At this stage,
the number of features in order to achieve better performance will be reduced. supplier OSI-420 For this purpose, the PCA, which is an unsupervised linear feature extraction method, is used. In the PCA, due to the different units in the feature set, the correlation matrix is used instead of the covariance matrix. After implementing this process and calculating eigenvalues and variances, a set of principal components is obtained which are arranged in order to their ability in distinguishing between benign and malignant lesions.

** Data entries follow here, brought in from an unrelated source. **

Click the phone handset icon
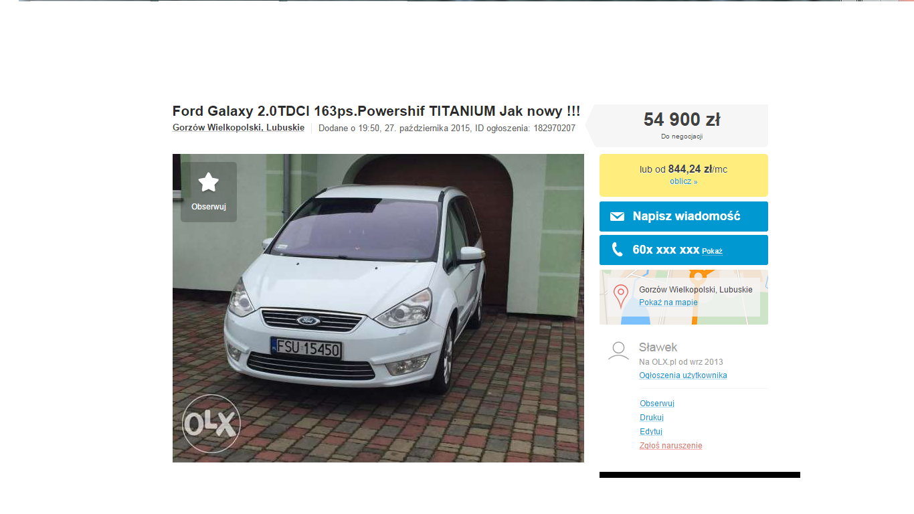914x514 pixels. pyautogui.click(x=617, y=250)
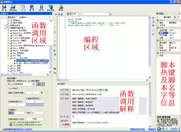Click the 路径 path browse button
This screenshot has width=181, height=132.
click(x=11, y=113)
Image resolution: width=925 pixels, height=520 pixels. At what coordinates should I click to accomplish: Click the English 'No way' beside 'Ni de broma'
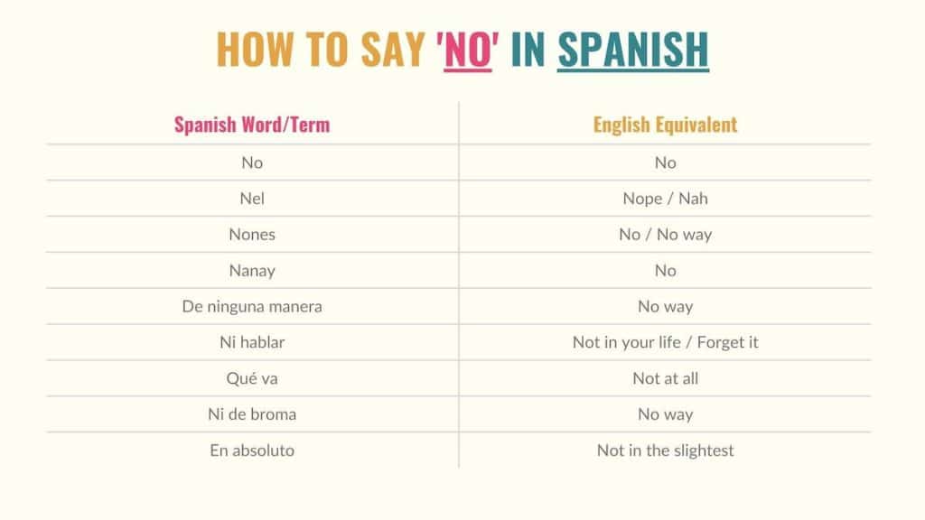pyautogui.click(x=665, y=415)

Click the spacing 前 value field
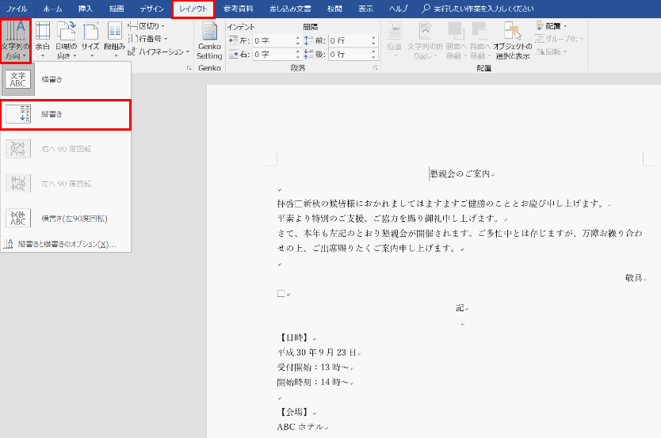click(347, 40)
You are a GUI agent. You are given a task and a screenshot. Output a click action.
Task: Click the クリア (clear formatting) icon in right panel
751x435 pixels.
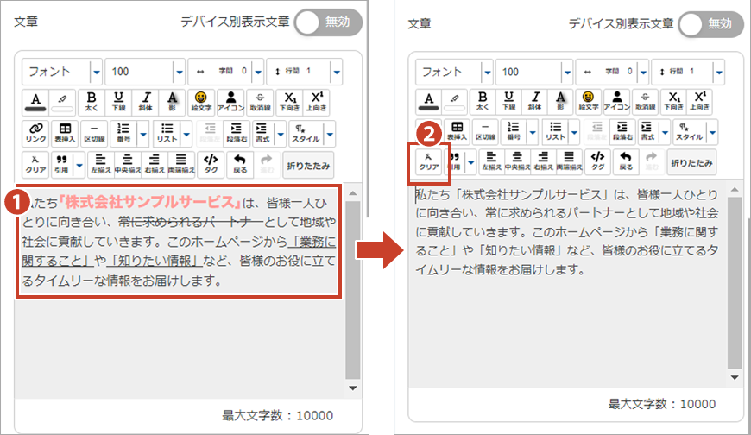[429, 162]
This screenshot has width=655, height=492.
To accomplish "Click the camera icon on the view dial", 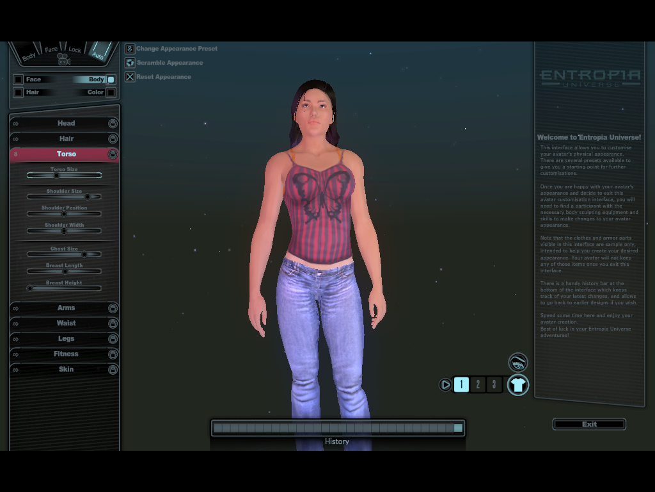I will [63, 59].
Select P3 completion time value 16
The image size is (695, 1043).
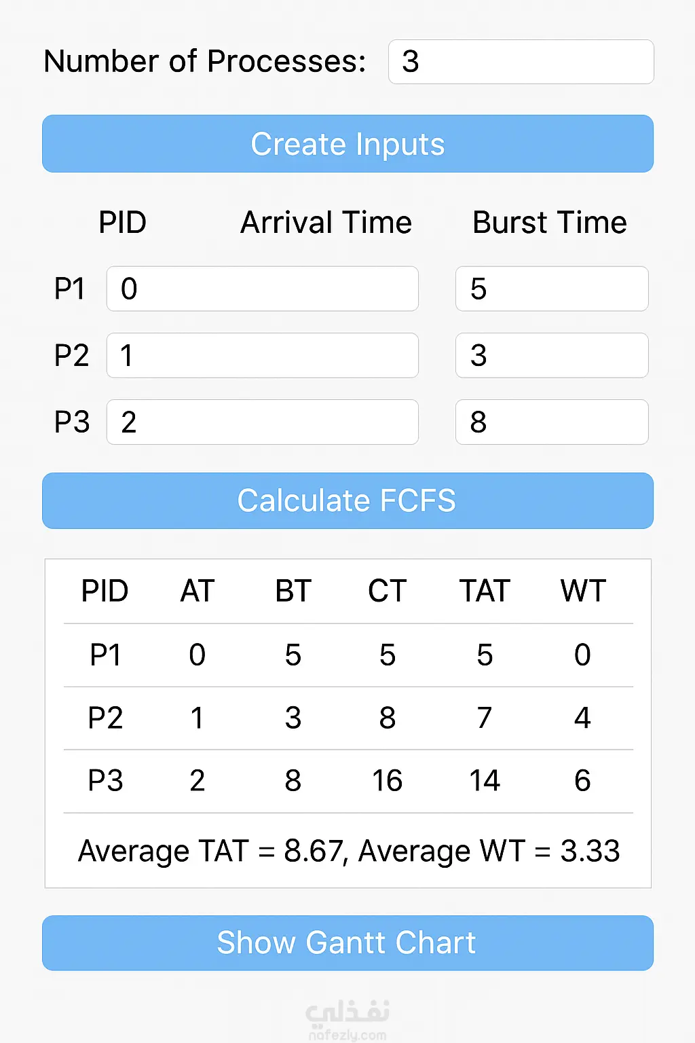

In order to determine the number of features which leads to the best classification results, the k number of sorted features is determined, and their efficiency is examined during classification. Finally, the features with maximum efficiency are selected.[24,37,38] Classification is the last step in the computerized analysis of pigmented skin lesions images in which lesion is predicted as benign or malignant. According to the previous studies, SVM have performed well in the field of skin lesions classification. In addition, this algorithm has various parameters that different data models can be separated by changing them. Therefore, SVM with radial basis function kernel is used as the classifier in this study. Radial basis function kernel has two parameters of C and γ which their optimal values are determined by a grid-search
on two sequences of C = 2−5, 2−4,…, 29, 210 and γ = 2−8, 2−7,…, 23, 24. During the grid search procedure,
ten-fold stratified cross-validation is performed to evaluate how well a particular combination of parameters is. After the grid-search, the target database is divided into two training and test sets. 70% of the database is used for training and the remaining 30% formed the test set. In both sets, the ratio of two benign and malignant classes is the same. Then SVM classifier with optimal parameters is trained and then tested on these two sets. In order to estimate the classification error, this procedure is performed 100 times and each time by changing the members of training and test sets, and the mean and standard deviation of the following evaluation criterion are calculated: Sensitivity: Percentage of patients who have been diagnosed correctly as patients. Sensitivity = TP/(TP + FN) (6) Where TP and FN represent the number of AV-951 patients who have been diagnosed correctly as patient and incorrectly as healthy, respectively.[39] Specificity: Percentage of healthy people who are correctly diagnosed as healthy. Specificity = TN/(TN + FP) (7) Where TN and FP represent the number of healthy people who have been diagnosed correctly as healthy and incorrectly as patient, respectively.[39] Accuracy: Percentage of patient and healthy individuals who have been diagnosed correctly.